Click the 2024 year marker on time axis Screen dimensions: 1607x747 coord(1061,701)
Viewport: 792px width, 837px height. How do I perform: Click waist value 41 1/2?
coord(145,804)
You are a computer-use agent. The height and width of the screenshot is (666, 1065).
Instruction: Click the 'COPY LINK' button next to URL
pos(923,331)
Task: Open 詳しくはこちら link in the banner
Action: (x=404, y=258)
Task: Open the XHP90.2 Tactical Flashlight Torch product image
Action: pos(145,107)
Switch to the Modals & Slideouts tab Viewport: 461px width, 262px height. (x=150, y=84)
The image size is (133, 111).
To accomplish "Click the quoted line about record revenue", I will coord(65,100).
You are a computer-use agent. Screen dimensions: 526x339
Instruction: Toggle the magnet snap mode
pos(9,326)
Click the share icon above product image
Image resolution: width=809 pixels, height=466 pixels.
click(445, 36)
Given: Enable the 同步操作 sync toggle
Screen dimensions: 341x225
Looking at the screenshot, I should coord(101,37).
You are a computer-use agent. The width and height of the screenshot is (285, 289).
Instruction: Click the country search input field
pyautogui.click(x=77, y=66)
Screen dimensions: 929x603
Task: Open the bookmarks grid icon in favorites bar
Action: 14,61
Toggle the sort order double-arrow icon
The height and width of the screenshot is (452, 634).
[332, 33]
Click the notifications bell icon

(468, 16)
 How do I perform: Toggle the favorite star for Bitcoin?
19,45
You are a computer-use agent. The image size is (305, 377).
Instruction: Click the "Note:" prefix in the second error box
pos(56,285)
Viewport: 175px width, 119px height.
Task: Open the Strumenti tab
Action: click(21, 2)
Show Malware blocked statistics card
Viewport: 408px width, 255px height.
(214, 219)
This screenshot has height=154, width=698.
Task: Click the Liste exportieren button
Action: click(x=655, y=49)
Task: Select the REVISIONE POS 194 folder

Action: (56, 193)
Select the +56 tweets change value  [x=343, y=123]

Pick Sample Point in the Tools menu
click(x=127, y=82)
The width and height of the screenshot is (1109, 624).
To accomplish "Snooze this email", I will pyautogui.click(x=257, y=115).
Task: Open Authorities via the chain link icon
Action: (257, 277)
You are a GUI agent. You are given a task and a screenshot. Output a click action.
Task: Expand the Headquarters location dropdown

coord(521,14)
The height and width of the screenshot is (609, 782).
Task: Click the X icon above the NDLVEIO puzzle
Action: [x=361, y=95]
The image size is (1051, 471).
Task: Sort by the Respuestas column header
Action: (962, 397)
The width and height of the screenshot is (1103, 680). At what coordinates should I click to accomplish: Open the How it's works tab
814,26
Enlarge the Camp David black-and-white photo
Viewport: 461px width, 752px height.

* Problem to solve *
Copy each line of the listing that carries the string "computer".

* Answer for this exercise *
You are a computer-use agent. The height and width of the screenshot is (666, 1065).
You are a computer-use agent. Screen dimensions: 526x339
You are a computer-use agent. The width and height of the screenshot is (285, 289).
You are a computer-use agent. The image size is (305, 377).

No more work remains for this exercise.